> YOUR ASSIGNMENT:
Once the line containing "Select the Altium logo thumbnail" is found, retype it and each line after it through the last entry below, word for word, and nothing else.

Data items
==========
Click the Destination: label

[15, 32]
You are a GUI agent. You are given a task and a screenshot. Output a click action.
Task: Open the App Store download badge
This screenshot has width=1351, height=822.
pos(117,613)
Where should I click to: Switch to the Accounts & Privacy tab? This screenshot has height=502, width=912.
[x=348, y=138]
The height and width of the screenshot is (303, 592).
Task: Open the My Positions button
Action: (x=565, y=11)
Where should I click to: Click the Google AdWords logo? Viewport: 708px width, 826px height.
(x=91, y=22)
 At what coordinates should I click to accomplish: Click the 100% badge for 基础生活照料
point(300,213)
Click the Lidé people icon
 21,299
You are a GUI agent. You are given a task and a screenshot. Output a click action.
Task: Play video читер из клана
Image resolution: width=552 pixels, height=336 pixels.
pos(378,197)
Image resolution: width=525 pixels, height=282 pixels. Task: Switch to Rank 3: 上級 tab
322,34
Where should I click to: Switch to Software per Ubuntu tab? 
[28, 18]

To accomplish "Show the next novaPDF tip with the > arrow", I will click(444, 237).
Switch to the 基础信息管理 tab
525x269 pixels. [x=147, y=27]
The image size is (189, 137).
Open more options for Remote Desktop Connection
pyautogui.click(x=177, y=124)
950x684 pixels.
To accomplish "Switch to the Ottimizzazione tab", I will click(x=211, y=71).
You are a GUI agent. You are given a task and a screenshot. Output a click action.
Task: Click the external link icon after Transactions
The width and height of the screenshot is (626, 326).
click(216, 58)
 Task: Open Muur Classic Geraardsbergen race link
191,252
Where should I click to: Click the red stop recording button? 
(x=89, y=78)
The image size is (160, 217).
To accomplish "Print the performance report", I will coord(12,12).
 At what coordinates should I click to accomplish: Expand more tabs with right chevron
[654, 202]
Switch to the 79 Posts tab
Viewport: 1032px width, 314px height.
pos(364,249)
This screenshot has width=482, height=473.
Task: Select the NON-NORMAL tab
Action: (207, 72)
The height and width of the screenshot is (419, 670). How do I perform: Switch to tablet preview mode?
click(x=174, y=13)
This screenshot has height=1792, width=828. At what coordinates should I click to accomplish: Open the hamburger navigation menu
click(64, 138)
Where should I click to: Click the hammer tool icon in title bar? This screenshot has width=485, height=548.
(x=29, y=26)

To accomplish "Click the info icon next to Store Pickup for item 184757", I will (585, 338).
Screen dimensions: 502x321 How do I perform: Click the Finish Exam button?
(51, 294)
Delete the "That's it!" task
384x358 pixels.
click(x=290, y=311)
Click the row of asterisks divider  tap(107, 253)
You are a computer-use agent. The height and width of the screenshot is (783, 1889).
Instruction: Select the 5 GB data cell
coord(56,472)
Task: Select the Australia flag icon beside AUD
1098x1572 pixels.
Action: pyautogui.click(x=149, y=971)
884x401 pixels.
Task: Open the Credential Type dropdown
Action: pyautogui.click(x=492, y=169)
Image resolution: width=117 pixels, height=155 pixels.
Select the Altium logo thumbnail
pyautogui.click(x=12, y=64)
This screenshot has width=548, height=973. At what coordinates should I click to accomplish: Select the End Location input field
==========
> EXERCISE RESULT:
Select the Altium logo thumbnail
pyautogui.click(x=12, y=64)
This screenshot has width=548, height=973. At what coordinates should I click to accomplish: Select the End Location input field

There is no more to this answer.